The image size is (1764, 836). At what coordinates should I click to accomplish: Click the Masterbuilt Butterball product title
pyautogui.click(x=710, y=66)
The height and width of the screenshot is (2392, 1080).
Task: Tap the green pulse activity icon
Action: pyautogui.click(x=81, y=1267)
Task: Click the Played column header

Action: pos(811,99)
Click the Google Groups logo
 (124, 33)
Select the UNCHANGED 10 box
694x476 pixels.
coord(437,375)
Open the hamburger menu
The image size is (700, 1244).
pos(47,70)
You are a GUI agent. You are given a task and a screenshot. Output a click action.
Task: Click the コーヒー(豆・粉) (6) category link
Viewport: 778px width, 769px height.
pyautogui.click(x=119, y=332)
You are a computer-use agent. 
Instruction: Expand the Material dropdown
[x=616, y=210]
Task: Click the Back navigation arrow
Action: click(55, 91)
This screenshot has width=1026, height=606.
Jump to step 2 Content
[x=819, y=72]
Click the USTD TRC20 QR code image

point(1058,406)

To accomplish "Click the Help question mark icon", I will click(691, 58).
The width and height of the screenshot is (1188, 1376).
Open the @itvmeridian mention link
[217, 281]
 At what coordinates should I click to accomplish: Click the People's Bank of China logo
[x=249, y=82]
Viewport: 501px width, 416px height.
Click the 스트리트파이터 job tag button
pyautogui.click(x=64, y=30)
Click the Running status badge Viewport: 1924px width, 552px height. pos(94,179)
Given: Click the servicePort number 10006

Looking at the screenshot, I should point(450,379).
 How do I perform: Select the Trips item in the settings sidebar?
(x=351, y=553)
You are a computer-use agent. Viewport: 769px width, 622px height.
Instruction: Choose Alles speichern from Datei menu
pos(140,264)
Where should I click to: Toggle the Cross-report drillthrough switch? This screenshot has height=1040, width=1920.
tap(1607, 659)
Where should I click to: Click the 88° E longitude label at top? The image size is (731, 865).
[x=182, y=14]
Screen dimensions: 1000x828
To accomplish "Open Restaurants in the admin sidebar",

=====

Each record above is to be reproduced exactly, in full.

The image size is (1764, 836). At what coordinates should I click to accomplish: Click the Masterbuilt Butterball product title
pyautogui.click(x=710, y=66)
The height and width of the screenshot is (2392, 1080).
Task: Tap the green pulse activity icon
Action: pyautogui.click(x=81, y=1267)
Task: Click the Played column header

Action: pos(811,99)
Click the Google Groups logo
 (124, 33)
Select the UNCHANGED 10 box
694x476 pixels.
coord(437,375)
Open the hamburger menu
The image size is (700, 1244).
pos(47,70)
You are a GUI agent. You are given a task and a screenshot. Output a click action.
Task: Click the コーヒー(豆・粉) (6) category link
Viewport: 778px width, 769px height.
pyautogui.click(x=119, y=332)
You are a computer-use agent. 
Instruction: Expand the Material dropdown
[x=616, y=210]
Task: Click the Back navigation arrow
Action: click(55, 91)
This screenshot has width=1026, height=606.
Jump to step 2 Content
[x=819, y=72]
Click the USTD TRC20 QR code image

point(1058,406)

To accomplish "Click the Help question mark icon", I will click(691, 58).
The width and height of the screenshot is (1188, 1376).
Open the @itvmeridian mention link
[217, 281]
 At what coordinates should I click to accomplish: Click the People's Bank of China logo
[x=249, y=82]
Viewport: 501px width, 416px height.
Click the 스트리트파이터 job tag button
pyautogui.click(x=64, y=30)
Click the Running status badge Viewport: 1924px width, 552px height. pos(94,179)
Given: Click the servicePort number 10006

Looking at the screenshot, I should point(450,379).
 How do I perform: Select the Trips item in the settings sidebar?
(x=351, y=553)
You are a computer-use agent. Viewport: 769px width, 622px height.
Instruction: Choose Alles speichern from Datei menu
pos(140,264)
Where should I click to: Toggle the Cross-report drillthrough switch? This screenshot has height=1040, width=1920.
tap(1607, 659)
Where should I click to: Click the 88° E longitude label at top? The image size is (731, 865).
[x=182, y=14]
Screen dimensions: 1000x828
To accomplish "Open Restaurants in the admin sidebar",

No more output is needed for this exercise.